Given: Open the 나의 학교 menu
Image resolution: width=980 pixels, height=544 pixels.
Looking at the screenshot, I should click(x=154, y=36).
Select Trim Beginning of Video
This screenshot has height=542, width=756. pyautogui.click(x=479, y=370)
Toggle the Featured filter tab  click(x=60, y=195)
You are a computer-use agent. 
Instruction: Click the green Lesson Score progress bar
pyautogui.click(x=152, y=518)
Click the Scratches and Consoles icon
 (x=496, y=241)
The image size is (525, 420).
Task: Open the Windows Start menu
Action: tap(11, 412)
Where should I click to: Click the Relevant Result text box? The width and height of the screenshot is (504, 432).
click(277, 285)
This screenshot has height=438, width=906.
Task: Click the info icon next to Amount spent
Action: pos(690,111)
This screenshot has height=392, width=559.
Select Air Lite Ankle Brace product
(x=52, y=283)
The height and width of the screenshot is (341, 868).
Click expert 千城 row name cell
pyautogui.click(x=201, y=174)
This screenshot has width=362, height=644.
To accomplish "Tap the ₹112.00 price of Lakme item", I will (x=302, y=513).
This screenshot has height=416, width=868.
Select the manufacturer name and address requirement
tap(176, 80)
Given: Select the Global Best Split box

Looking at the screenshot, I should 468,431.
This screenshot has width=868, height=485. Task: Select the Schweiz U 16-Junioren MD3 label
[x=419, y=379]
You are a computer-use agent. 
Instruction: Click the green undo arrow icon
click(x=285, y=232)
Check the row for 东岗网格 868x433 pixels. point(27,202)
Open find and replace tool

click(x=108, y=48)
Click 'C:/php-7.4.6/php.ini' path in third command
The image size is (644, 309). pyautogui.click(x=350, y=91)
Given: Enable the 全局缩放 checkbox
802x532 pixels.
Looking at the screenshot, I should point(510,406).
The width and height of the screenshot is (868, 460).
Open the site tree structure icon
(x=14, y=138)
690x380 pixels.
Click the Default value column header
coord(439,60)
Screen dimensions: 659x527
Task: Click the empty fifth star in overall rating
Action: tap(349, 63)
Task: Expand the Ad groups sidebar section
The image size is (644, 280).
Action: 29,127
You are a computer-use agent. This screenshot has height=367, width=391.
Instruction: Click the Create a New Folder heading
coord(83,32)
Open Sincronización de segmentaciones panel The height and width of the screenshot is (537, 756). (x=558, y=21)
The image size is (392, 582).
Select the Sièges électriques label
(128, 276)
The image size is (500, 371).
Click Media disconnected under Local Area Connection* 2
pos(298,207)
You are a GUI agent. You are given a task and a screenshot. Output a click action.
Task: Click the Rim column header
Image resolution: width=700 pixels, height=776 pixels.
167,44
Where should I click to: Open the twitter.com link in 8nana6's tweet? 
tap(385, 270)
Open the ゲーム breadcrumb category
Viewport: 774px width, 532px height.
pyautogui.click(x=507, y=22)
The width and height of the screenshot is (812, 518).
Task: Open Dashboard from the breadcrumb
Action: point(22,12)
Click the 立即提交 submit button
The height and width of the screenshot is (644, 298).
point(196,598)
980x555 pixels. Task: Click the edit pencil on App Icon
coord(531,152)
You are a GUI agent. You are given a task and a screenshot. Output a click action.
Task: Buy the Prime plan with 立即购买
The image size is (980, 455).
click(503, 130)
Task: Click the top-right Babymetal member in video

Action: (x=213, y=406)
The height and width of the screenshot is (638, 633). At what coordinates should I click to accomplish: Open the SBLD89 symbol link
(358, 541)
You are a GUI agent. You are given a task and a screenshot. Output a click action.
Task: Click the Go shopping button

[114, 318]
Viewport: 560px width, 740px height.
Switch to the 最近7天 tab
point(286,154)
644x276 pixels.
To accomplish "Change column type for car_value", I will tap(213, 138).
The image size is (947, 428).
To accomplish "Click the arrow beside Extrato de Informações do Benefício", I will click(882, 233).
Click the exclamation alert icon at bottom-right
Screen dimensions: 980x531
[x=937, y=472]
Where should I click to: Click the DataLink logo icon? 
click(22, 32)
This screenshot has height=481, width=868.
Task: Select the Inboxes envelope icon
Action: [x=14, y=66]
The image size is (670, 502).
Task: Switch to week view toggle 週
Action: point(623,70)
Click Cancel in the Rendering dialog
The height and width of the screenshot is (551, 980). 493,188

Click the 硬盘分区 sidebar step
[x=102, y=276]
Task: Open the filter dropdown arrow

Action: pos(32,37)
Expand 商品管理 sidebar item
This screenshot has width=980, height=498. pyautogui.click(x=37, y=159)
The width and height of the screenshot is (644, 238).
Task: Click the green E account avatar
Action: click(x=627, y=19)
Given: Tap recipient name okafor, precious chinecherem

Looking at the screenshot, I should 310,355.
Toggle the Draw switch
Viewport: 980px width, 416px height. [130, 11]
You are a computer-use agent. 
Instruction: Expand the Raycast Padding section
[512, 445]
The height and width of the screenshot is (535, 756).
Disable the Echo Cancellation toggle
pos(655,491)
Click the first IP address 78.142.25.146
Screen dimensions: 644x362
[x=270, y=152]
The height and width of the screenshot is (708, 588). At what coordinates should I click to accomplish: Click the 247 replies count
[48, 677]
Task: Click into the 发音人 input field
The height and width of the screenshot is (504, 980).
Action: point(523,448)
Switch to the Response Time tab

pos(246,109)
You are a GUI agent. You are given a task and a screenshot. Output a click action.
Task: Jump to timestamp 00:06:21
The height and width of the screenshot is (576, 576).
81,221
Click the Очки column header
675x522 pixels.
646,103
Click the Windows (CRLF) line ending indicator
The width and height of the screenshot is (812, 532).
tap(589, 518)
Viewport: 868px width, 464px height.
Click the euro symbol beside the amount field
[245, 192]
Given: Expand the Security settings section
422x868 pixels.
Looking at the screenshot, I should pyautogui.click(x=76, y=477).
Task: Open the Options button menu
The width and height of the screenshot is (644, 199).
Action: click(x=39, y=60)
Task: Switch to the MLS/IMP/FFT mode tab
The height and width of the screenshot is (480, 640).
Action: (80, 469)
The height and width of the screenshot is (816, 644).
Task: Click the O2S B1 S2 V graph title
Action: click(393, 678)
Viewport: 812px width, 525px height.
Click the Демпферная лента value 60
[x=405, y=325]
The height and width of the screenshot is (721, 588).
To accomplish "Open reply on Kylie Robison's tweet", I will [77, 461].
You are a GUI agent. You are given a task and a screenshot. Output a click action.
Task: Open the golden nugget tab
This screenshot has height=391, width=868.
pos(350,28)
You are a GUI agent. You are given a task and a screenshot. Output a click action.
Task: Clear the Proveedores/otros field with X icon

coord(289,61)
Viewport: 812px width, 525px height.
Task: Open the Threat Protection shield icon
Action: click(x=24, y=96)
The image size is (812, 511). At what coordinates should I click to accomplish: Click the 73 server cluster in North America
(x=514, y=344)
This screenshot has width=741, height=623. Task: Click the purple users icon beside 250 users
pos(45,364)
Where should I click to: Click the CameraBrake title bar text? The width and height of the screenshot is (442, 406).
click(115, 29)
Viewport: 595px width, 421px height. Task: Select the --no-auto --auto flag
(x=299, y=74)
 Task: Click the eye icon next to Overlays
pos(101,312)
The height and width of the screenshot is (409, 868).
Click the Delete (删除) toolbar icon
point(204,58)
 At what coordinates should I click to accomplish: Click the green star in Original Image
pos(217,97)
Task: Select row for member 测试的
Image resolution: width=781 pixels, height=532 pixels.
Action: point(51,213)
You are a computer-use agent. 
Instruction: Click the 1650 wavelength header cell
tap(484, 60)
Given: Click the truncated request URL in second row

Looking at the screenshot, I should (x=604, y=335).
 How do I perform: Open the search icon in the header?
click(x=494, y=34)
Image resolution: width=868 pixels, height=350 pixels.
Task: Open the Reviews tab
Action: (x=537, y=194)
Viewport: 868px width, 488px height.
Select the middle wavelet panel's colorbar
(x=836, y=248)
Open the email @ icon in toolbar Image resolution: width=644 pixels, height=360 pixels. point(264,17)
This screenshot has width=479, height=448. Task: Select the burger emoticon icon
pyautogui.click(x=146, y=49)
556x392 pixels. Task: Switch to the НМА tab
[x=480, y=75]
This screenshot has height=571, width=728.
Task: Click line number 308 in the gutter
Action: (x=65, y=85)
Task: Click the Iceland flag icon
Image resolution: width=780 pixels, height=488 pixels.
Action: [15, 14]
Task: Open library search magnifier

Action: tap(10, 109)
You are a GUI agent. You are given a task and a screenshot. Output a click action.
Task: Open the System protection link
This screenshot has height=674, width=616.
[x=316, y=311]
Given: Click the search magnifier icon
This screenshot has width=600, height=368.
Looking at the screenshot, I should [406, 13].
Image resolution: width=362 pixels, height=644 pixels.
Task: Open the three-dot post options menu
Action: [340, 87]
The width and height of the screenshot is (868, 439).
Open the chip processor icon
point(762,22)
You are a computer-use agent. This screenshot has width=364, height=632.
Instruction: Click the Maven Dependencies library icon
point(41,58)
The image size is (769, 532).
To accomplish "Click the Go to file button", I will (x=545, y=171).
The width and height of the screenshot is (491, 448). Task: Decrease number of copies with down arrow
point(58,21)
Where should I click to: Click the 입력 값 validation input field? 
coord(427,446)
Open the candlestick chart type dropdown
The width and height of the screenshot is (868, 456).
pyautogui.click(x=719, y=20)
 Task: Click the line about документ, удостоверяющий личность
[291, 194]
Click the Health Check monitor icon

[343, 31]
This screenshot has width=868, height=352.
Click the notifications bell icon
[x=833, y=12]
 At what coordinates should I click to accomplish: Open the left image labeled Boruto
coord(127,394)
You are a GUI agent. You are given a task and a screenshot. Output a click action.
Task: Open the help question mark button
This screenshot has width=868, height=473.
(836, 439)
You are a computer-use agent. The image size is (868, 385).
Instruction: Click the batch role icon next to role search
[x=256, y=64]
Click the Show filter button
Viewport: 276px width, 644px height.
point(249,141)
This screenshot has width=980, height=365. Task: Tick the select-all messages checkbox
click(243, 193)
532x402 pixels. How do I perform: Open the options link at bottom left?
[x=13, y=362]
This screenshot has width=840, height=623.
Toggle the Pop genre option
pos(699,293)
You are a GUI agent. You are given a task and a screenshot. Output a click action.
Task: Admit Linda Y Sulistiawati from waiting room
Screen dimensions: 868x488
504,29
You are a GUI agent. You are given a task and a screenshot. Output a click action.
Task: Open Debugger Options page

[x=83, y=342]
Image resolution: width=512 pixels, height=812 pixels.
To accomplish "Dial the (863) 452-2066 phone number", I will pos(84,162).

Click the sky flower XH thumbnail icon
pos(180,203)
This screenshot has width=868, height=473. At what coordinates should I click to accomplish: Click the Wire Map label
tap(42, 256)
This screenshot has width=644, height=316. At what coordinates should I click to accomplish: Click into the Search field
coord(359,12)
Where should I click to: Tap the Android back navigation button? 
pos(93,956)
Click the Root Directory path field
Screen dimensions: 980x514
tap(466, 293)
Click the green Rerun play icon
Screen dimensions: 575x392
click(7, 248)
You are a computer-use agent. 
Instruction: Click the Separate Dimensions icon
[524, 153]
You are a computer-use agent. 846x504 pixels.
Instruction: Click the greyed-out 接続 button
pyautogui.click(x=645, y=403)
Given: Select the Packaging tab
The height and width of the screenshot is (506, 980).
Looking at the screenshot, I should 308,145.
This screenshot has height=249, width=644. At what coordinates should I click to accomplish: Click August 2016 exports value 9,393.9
○ ○ ○
> _What to produce_: Lines of the listing above that contain the word "will" should all be returned.

> _The completed task_:
To accomplish "Tap the ₹112.00 price of Lakme item", I will (x=302, y=513).
To accomplish "Change column type for car_value", I will tap(213, 138).
To accomplish "Click the arrow beside Extrato de Informações do Benefício", I will click(882, 233).
To accomplish "Open reply on Kylie Robison's tweet", I will [77, 461].
To accomplish "Click the Go to file button", I will (x=545, y=171).
To accomplish "Dial the (863) 452-2066 phone number", I will pos(84,162).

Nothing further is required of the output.